Toshiba: Japan's troubled megacorp facing buyout drama

Etienne BALMER
·4-min read
Toshiba has lurched from scandals and losses to a $20-billion buyout offer

Once a shining symbol of Japan's advanced technology and economic power, Toshiba has been rocked by turbulence in recent years, facing scandals and losses before staging a recovery.

The industrial giant dates back to 1875 when its forerunner -- a telegraph factory -- operated in central Tokyo. It forged its success in the 1980s by developing flash memory chips and pioneering laptops.

But the conglomerate, whose vast business ranges from semiconductor manufacturing equipment and escalators to storage devices and nuclear plants, found itself falling behind Asian and US rivals even before the turmoil of the mid-2010s.

As company president Nobuaki Kurumatani resigns amid reports of a potential bidding war for the firm, AFP charts Toshiba's recent highs and lows:

- 2015: Profit-padding scandal -

In May, Toshiba withdraws its earnings forecast, citing accounting problems on several infrastructure projects.

An external panel finds that high-level Toshiba staff were involved in "systematically" inflating profits by $1.2 billion between 2008 and 2014, pressuring underlings to cover up weak results.

The company president and seven top executives resign over the ballooning scandal in July as its stock tanks and a painful restructuring begins with more than 10,000 jobs cut.

- 2016: Asset sell-offs -

The scandal hits Toshiba at a weak point after the 2008 financial crisis and 2011 Fukushima disaster, which squashed demand for atomic power in Japan and dealt a blow to its key nuclear division.

In a scramble to recover, the company sheds businesses including its medical devices unit, which Canon buys for nearly $6 billion in March, and most of its home appliance subsidiary, which goes to China's Midea.

Despite this, the group suffers a record net loss of around $4.4 billion for the 2015/16 financial year.

In another dramatic turn of events in December, Toshiba warns of a potential writedown topping $6.3 billion at its US nuclear subsidiary Westinghouse Electric, whose tech is at the core of around half the world's nuclear reactors.

- 2017: Westinghouse goes bust -

Westinghouse goes bankrupt in March and its huge losses, largely owing to delays and cost overruns, raise doubts about Toshiba's future.
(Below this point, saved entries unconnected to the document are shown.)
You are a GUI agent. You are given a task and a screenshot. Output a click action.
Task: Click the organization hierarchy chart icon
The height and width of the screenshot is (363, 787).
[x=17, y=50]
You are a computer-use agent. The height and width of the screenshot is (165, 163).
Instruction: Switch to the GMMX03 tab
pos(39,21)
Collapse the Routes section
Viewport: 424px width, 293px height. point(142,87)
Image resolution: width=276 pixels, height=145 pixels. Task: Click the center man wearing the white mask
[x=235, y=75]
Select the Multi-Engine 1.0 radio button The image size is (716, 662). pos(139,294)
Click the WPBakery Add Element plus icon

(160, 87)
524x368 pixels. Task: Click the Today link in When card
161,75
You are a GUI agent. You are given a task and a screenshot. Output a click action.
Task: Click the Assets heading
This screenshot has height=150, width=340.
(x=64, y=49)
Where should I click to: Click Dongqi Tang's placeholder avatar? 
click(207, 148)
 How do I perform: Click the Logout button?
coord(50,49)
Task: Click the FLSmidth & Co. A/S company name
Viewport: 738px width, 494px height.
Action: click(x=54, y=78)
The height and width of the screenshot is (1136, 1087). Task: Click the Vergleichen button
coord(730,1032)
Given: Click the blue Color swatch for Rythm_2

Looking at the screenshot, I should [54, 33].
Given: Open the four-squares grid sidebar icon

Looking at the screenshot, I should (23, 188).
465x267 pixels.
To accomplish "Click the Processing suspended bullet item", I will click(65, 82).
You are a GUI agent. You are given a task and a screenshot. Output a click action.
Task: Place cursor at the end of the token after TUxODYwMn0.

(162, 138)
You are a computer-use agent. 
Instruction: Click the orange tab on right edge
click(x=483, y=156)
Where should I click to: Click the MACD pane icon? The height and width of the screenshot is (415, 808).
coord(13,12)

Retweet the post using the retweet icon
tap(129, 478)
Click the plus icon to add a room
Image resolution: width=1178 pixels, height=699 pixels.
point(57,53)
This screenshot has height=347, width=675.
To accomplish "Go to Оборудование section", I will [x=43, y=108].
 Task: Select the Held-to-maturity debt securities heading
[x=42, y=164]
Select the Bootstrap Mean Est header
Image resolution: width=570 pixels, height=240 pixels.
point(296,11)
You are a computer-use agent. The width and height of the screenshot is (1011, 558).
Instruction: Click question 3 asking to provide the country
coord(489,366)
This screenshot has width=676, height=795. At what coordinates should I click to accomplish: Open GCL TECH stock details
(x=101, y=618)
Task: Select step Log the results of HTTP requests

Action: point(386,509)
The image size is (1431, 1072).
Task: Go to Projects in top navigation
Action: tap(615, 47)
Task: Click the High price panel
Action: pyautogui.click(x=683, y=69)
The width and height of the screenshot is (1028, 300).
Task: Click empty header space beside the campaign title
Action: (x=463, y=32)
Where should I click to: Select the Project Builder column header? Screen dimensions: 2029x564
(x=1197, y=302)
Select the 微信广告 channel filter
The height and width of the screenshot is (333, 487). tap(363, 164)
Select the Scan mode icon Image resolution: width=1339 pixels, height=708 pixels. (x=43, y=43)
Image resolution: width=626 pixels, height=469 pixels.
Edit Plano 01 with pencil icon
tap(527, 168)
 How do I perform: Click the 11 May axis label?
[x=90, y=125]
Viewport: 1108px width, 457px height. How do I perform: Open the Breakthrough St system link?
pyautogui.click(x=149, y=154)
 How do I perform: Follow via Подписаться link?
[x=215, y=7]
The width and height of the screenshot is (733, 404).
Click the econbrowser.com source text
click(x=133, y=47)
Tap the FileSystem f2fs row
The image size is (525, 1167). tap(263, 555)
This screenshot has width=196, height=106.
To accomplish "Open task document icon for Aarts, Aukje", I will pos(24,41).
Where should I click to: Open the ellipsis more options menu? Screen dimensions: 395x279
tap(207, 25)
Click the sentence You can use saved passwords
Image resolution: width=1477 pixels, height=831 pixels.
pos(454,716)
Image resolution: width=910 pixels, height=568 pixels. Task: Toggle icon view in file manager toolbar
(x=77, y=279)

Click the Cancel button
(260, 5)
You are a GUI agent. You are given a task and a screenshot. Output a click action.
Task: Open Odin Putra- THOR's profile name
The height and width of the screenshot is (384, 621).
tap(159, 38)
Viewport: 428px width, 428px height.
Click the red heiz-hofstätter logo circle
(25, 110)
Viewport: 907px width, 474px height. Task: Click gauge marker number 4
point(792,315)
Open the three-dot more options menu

Strapped for cash, Toshiba is forced to try to sell part of the family silver -- its memory chip business, which accounts for around a quarter of annual revenue.

The conglomerate posts a net loss of $8.8 billion in 2016/17 as it faces the humiliating threat of being delisted from the Tokyo Stock Exchange.

It raises 600 billion yen ($5.3 billion at the time) in new capital with foreign activist investors rushing in, but is demoted to the TSE's second section.

- 2018: Mega-sale of Toshiba Memory -

After months of delays and complications, the $21-billion sale of prized chip unit Toshiba Memory to a group led by US investor Bain Capital is completed in June.

Toshiba retains a 40 percent stake in the chip business, which is renamed Kioxia.

The deal is seen as crucial to keeping Toshiba afloat, even as the firm says it has bounced back into the black and avoided delisting by ceding assets and debts related to Westinghouse.

Toshiba sells its PC division to Japanese rival Sharp and liquidates its British nuclear subsidiary NuGen, meaning its only nuclear dealings are now in Japan, where it is involved in the decommissioning of the crippled Fukushima plant.

- 2019-2020: Shareholder pressure -

Toshiba works on its financial woes and strengthens its governance, with a board now composed of mostly external directors.

But the group faces pressure from activist shareholders who want to see faster growth and a clearer long-term strategy.

The crisis comes to a head after Toshiba's July 2020 annual general meeting, as some shareholders call for an independent inquiry into vote irregularities -- a demand refused by company management.

- 2021: Surprise buyout offer -

Toshiba wins a return to the prestigious first section of the Tokyo Stock Exchange, but it faces pressure from activist shareholders, whose demand for an independent probe into the last AGM is approved.

In early April, Toshiba says it has received a takeover offer from private equity fund CVC Capital Partners, reportedly in excess of $20 billion.

Company president Nobuaki Kurumatani resigns on April 14, as reports say two other funds are considering their own offers for the Japanese household name -- potentially setting up a bidding war.